To do ->
1. In the Rutherford case note, what did the EAT say the correct pool should have been?
2. Please translate this sentence from the Rutherford case note into Spanish: "The EAT has now held that the rules still apply."
3. List the three main policy justifications the Government gave for the upper age limits, according to the Rutherford case note.

Secretary of State for Trade and Industry v Rutherford and Bentley, EAT

EAT confirms upper age limit on unfair dismissal claims. The ongoing saga of
the Rutherford case has taken another turn.

* * * * * The Employment Rights Act 1996 prohibits claims for unfair
dismissal and/or a redundancy payment from individuals over the age of 65 (in
default of a normal contractual retirement age). The issue at the centre of
this case is whether those provisions should be disapplied as being
discriminatory and contrary to European law.

The EAT has now held that the rules still apply. Rutherford and Bentley were
both over 65 when their employment was terminated.  The tribunal determined (Case Round Up, October 2002) that the
upper age limits were indirectly discriminatory to men and could not be
objectively justified and that the claims could proceed.

There were two questions for the EAT to decide. The first question was the
pool to be applied in determining whether the upper age limits did indeed have
a discriminatory impact on men. The second question was whether any
discriminatory impact could be objectively justified.

The EAT held that the tribunal had failed to identify the correct pool from
the outset. The correct pool should have been all employees between the ages of
16 and 79. The relevant figure was then the percentage of men and women in that
pool able to satisfy the requirement of being between the ages of 16 and 64.
There was, in fact, a fraction of 1 per cent difference between the proportion
of men and women in the pool who could satisfy that requirement.

This in turn fluctuated in favour of men and women dependent on any given
year that was chosen.  It was therefore
not a quantum leap for the EAT to conclude that in fact the upper age limits
did not have a discriminatory impact on men. 
The EAT was critical of the tribunal for limiting the pool to an older
cross section of the workforce "for whom retirement has some meaning"
as that introduced a subjective element.

The EAT also considered the arguments advanced by the Government to justify
the implementation of the upper age limits. Three main policy justifications
were given: the need to predict and plan for future recruitment needs; the need
to encourage employment among over 65s; and the need to plan for advancement of
more junior employees.

In relation to redundancy payments, the Government’s justification was based
on the reduced expectation of continued employment after pensionable age.

The EAT accepted the Government’s position and concluded that even if the
upper age limits were discriminatory, that could be objectively justified.

The EAT recognised this case was effectively an attempt to bring a claim for
age discrimination within the constraints of a sex discrimination claim.

The EAT also expressed sympathy with the Government’s position that it was
actively engaged in consultation in relation to age discrimination legislation
(to be introduced in 2006) and it would be premature to take a view on the
social policy merits of abandoning the upper age limits until those changes had
been considered in a planned and systematic way.

What you should do

– Clearly, this is a helpful decision for employers wanting to dismiss
employees over the normal retirement age. Employers should check whether there
is a contractual normal retirement age or whether the default provisions apply

– It is clear that the landscape will change with the implementation of age
discrimination legislation.  You should
be actively looking now at what impact this legislation may have on your
workforce when it is introduced in three years

– Until it is known whether the decision will be appealed to the Court of
Appeal it may still be safer to apply the same procedural safeguards as you
would to employees below the upper age limit.

Given information ->
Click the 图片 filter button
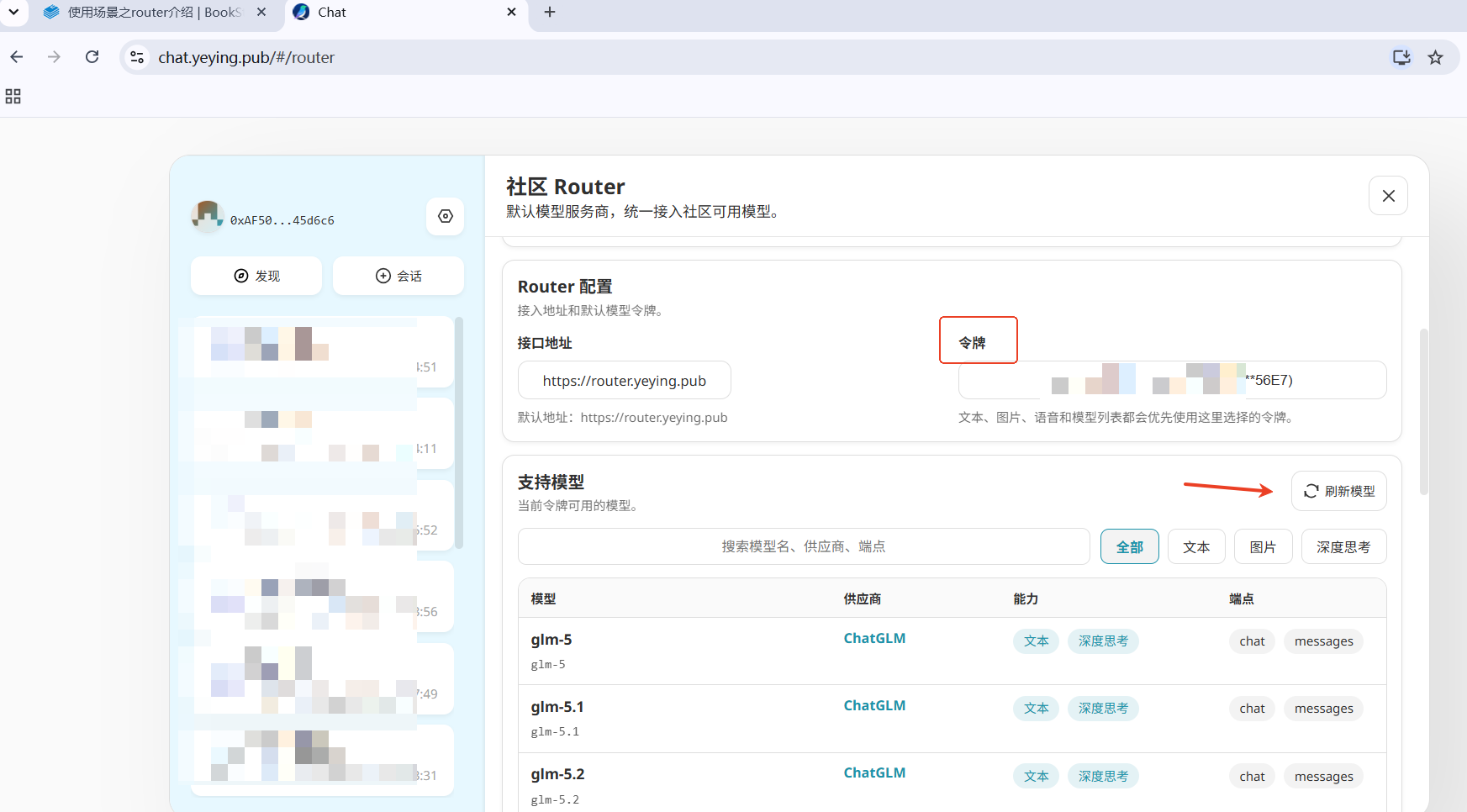 (x=1263, y=547)
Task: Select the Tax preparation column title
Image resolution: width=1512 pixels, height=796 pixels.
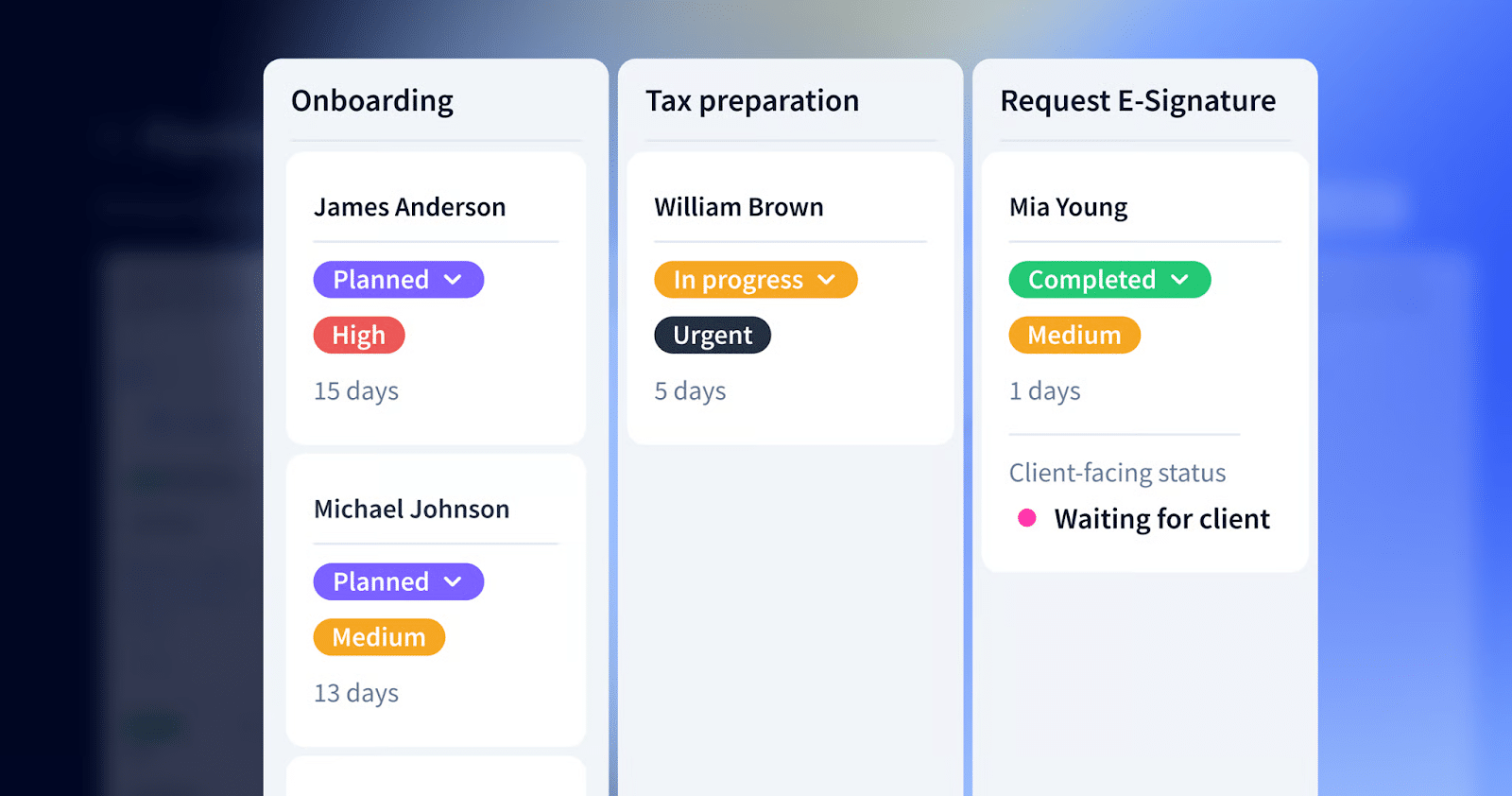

Task-by-task results ->
1. All employees between the ages of 16 and 79.

2. El EAT ha resuelto ahora que las normas siguen siendo aplicables.

3.
- The need to predict and plan for future recruitment needs
- The need to encourage employment among over 65s
- The need to plan for advancement of more junior employees